Tianrui Wei and Kevin Laeufer (University of California Berkeley);Katie Lim (University of Washington);Jerry Zhao and Koushik Sen (UC Berkeley);Jonathan Balkind (University of California Santa Barbara);Krste Asanovic (University of California Berkeley)
This kind of tools should be very necessary and useful. Currently it is working at the RTL level. If in the future, we can have an HLS-level debugging tool, it will be even more useful.
Haoran Wang, Lei Wang, Haobo Xu, Ying Wang, Yuming Li, and Yinhe Han (Chinese Academy of Sciences)
I heard that the techniques described in this paper are highly effective and can significantly enhance performance in distributed training. Unfortunately, the original authors were unable to attend the conference to present their work. Instead, the substitute presenter merely read through the text very quickly, making it difficult for the audience to follow or engage with the content being discussed.
Zhaodong Chen (University of California Santa Barbara);Andrew Kerr, Richard Cai, Jack Kosaian, and Haicheng Wu (NVIDIA); Yufei Ding (University of California San Diego); Yuan Xie (The Hong Kong University of Science and Technology)
This paper also decompose large operators into smaller ones, and construct epilogue in cutlass to conduct operator fusion and optimize the performance. This work is cool in the way that it targets training instead of inference. The backward graph is also extracted from FX.
Hongzheng Chen (Cornell University); Cody Hao Yu and Shuai Zheng (Boson AI); Zhen Zhang (Amazon Web Services); Zhiru Zhang (Cornell University); Yida Wang (Amazon Web Services)
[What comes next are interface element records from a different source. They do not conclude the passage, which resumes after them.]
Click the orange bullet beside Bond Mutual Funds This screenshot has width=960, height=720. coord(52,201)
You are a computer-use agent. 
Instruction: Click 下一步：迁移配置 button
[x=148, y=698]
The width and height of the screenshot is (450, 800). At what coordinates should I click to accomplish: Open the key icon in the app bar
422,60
Finally, it was time for my presentation. Despite being scheduled as the last talk in the final session, we still had around 30 attendees—thank you all for coming!
This work was completed during my internship at AWS in Fall 2022, just before ChatGPT was released. At that time, LLMs had not yet gained widespread use, and PyTorch 2.0 had not been released. Our project focused on balancing usability and efficiency in training large models. We aimed to enable users to easily integrate various optimization techniques—including high-performance library kernels and different parallelism schemes—without having to alter the model directly. This approach helps avoid future maintenance difficulties. To achieve this, we decoupled the optimizations from the model definition and encapsulated them within a set of schedule primitives. This design allows us to implement different parallelism schemes using native PyTorch, without the need to rewrite the model to incorporate Megatron modules.
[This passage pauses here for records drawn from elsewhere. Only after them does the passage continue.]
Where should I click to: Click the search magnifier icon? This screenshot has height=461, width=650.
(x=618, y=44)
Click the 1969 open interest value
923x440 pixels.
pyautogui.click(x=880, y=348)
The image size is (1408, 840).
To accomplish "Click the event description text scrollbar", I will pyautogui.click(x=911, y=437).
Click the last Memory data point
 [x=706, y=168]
It’s important to note that ASPLOS has a very long cycle nowadays; sometimes, it can take about a year from submission to presentation. Within this timeframe, significant changes can occur. For instance, last year, Megatron underwent major refactoring to enhance its modules, not only to support built-in models but also to facilitate their integration into other models. Meanwhile, PyTorch released version 2.0, further enabling users to leverage compiler techniques in their models.
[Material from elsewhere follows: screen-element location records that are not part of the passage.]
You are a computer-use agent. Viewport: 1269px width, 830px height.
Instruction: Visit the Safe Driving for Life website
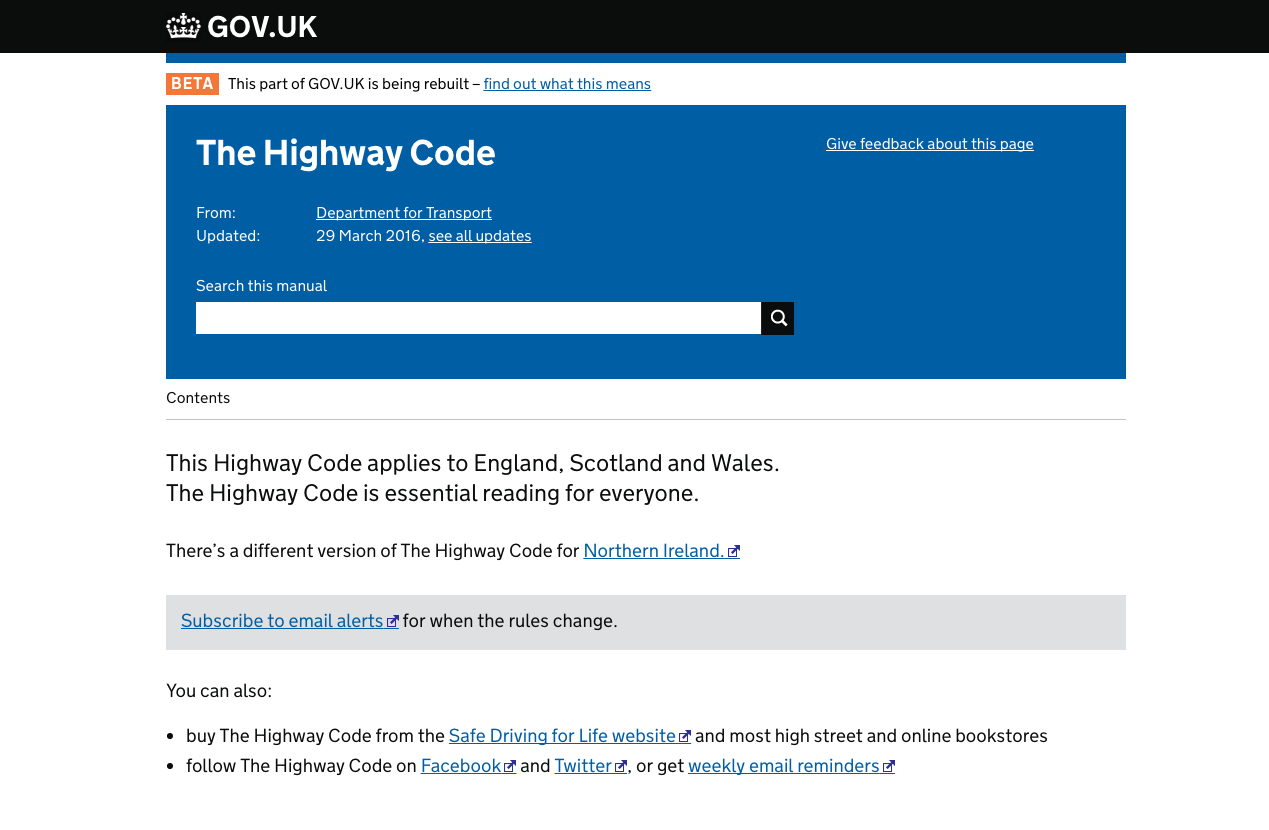[x=562, y=735]
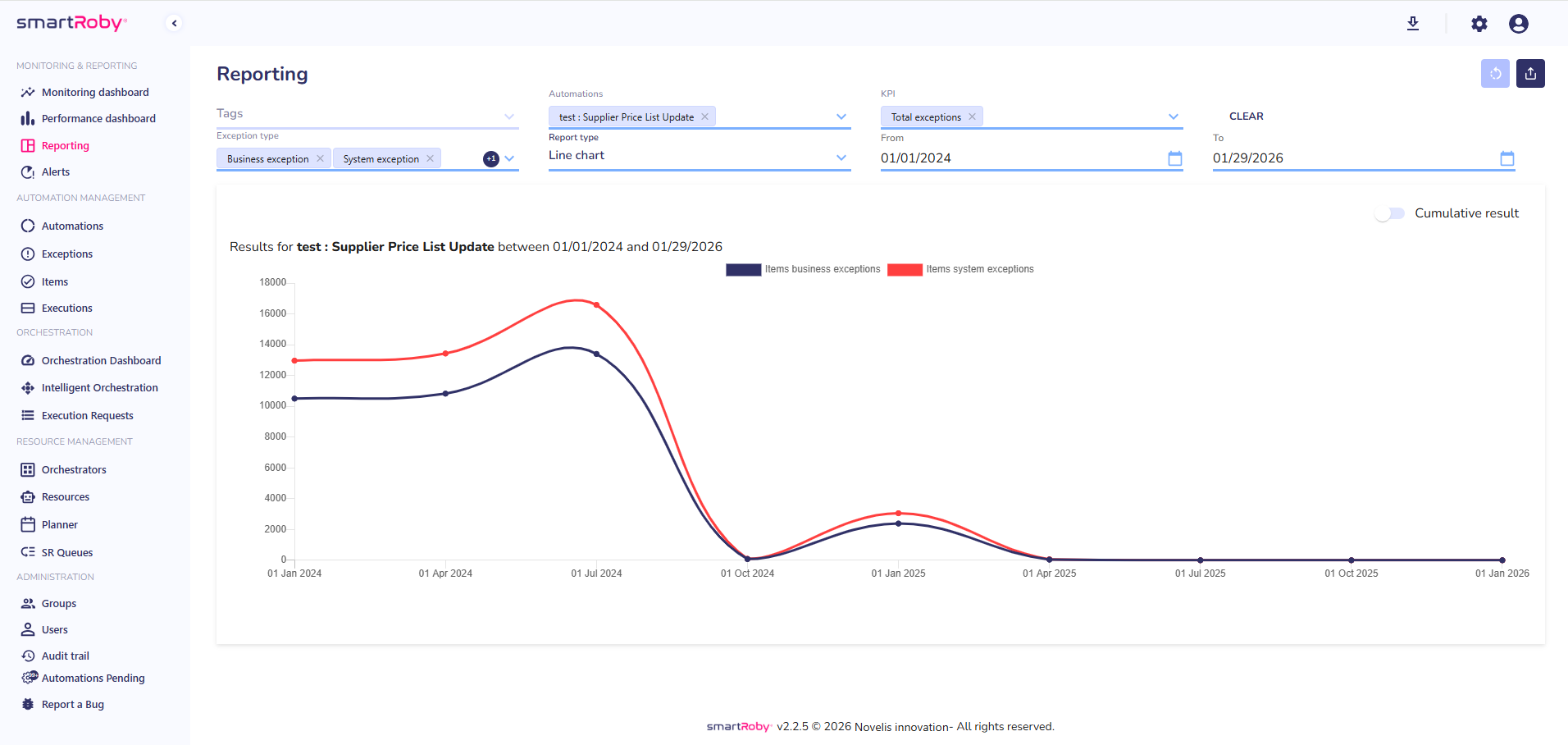
Task: Open the From date calendar icon
Action: pos(1174,158)
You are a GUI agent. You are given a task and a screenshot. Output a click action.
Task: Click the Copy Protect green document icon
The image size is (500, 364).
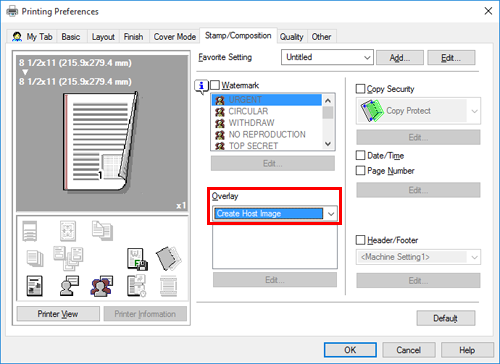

This year’s ASPLOS featured an extremely packed schedule. For future iterations, it may be beneficial for the program committee to consider a more balanced schedule. Extending the conference by an additional day could prevent sessions from running as late as 6:30 PM, which would likely improve the overall experience. Surprisingly, this year’s event did not include sponsor booths, which was also an unusual deviation from the norm.
Despite these quirks, the conference was highly successful, and I am eagerly anticipating next year’s ASPLOS.